Мало ли что предписывалось и исполнялось в то время: так, предписано было не употреблять некоторых слов, — например, говорить и писать государство вместо отечество; мещанин вместо гражданин; исключить вместо выключить. Вдруг запретили вальсовать или, как сказано в предписании полиции, употребление пляски, называемой вальсеном. Вошло было в дамскую моду носить на поясе и чрез плечо разноцветные ленты, вышитые кружками из блесток. Вдруг последовало запрещение носить их, ибо-де они похожи на орденские.
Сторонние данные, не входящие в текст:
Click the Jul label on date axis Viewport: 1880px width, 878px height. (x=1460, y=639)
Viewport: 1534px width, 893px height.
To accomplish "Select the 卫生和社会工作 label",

Можно вообразить, какова была цензура! Нынешняя шихматовская глупа, но тогдашняя была уродлива и сопровождалась жестокостью. Особенно отличался рижский цензор Туманский, кажется, Федор Осипович, о котором я буду говорить впоследствии.

Один сельский пастор в Лифляндии, Зейдер, содержавший лет за десять до того немецкую библиотеку для чтения, просил, чрез газеты, бывших своих подписчиков, чтоб они возвратили ему находящиеся у них книги, и между прочим повести Лафонтена «Сила любви». Туманский донес императору, что такой-то пастор, как явствует из газет, содержит публичную библиотеку для чтения, а о ней правительству неизвестно. Зейдера привезли в Петербург и предали уголовному суду, как государственного преступника. Палате оставалось только прибрать наказание, а именно приговорить его к кнуту и каторге. Это и было исполнено. Только генерал-губернатор граф Пален приказал, привязав преступника к столбу, бить кнутом не по спине его, а по столбу. При Александре I Зейдер был возвращен из Сибири и получил пенсию. Императрица Мария Федоровна определила его приходским священником в Гатчине. Я знал его там в двадцатых годах. Он был человек кроткий и тихий и, кажется, под конец попивал. Запьешь при таких воспоминаниях! [37, с. 151–152.]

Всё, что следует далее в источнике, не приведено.